Warren Reynolds, Executive Chairman at Muzz Buzz

Warren Reynolds, Executive Chairman at Muzz Buzz

“With tough economic conditions likely to persist, it’s vital SMEs provide value to customers and consider strategies that don’t have a significant impact on already tight budgets.

“Some measures to assist SMEs include:

Focusing on Customer Service: Great service can be the difference between a customer returning or taking their money elsewhere.

Reward Loyalty: Discounts and freebies remind customers they’re valued and can potentially expand your customer base.

Re-negotiate Where Possible: If you can, re-negotiate leases and contracts to ensure your business is receiving value for money. Now is not the time to ‘set and forget’.
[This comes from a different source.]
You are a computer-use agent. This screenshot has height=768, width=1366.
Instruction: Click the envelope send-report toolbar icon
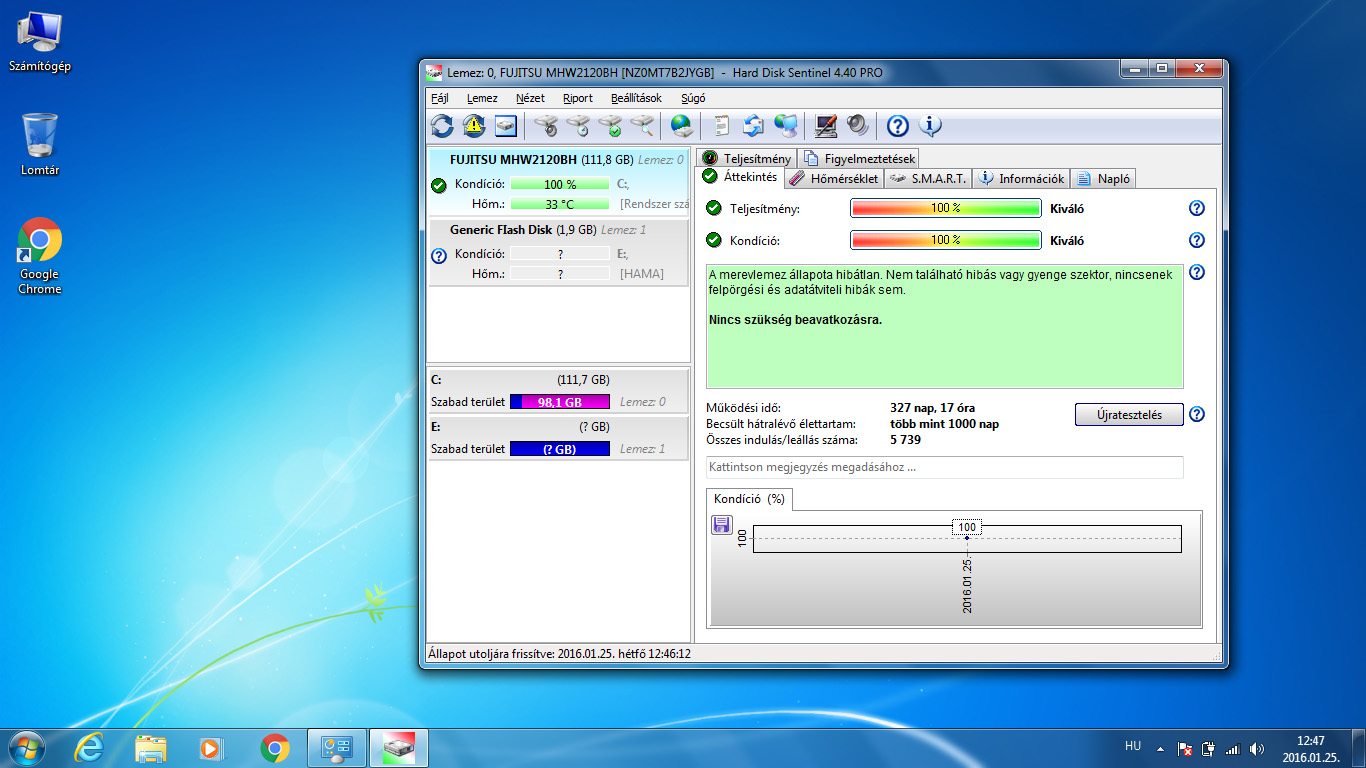tap(753, 126)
Invest in Staff: With the labour market remaining tight, it’s vital to hold onto good staff. Competitive wages are important, but for those who can’t afford to increase salaries, consider other ways of becoming an employer of choice, such as flexible rostering, social clubs, training, or career progression opportunities, for example.

Embrace Consumer Trends: Whether it be online delivery or a new product on the market, listen to what your customers are asking for, and be open to providing it.

Change It Up: Where possible, change menus, specials, or product offerings to encourage customers to return, and attract new ones.”

Jacob Galea, Business Coach, Founder of G Corp Advisory

Jacob Galea, Business Coach, Founder of G Corp Advisory

Staying Flexible is Key
When things are uncertain, small and medium businesses need to be able to adapt quickly. Set up regular check-ins, maybe every quarter or twice a year, to review your products/services, target markets, and operations. Get customer feedback, look at market trends, and see what your competitors are up to. Don’t be afraid to cut products or services that aren’t performing well anymore and shift those resources to more promising areas.
Encourage an innovative mindset at your company. Make it safe for employees to share new ideas, test rough concepts, and learn from mistakes. Put together teams with people from different roles to explore new business models, revenue sources, or ways to streamline operations. Embracing digital tech can help you be more nimble. See uncertainty as an opportunity to get creative and stay ahead of the curve.

Building Your Support Squad
No business is an island, and uncertain times highlight how important it is to cultivate a strong network. Have regular team meetings and anonymous suggestion boxes so employees can voice concerns and ideas for improving. Survey customers frequently to understand their changing needs and areas for improvement.
Team up with other local businesses through networking events, joint marketing, or resource-sharing agreements. Identify industry leaders, successful entrepreneurs, or retired execs who could mentor you. Vet them by asking for referrals and looking at their track records. Join relevant professional associations to tap into their training, best practice guides, and expertise.”

Jason May, Marketing Chief at Amaze

Jason May, Marketing Chief at Amaze

“In uncertain times, the instinct for many small and medium-sized enterprises (SMEs) is to pull back and adopt a hibernate state. While this reaction is understandable, it may not be the most advantageous approach. In fact, taking proactive and laser-targeted actions can prove to be highly profitable, provided you have the necessary resources to sustain your efforts.

“Strategic Steps for SMEs to Weather Uncertain Times:

Assess and Leverage Current Resources
Evaluate your current assets, whether they be capital, human resources, or technological capabilities, to best allocate these resources to achieve strategic objectives.

Identify Core Strengths and Opportunities
Pinpoint and focus on the core strengths of your business.

Invest in Technology
Investing in technology, particularly cloud computing solutions can enhance your operational efficiency and provide a competitive edge.

Maintain Customer Engagement
Staying connected with your customers is crucial to understanding their needs, and providing tailored solutions.

Financial Prudence and Planning
Ensure you have a robust financial plan in place to provide the stability needed.

Adaptability and Agility
Flexibility in operations and strategy is vital.”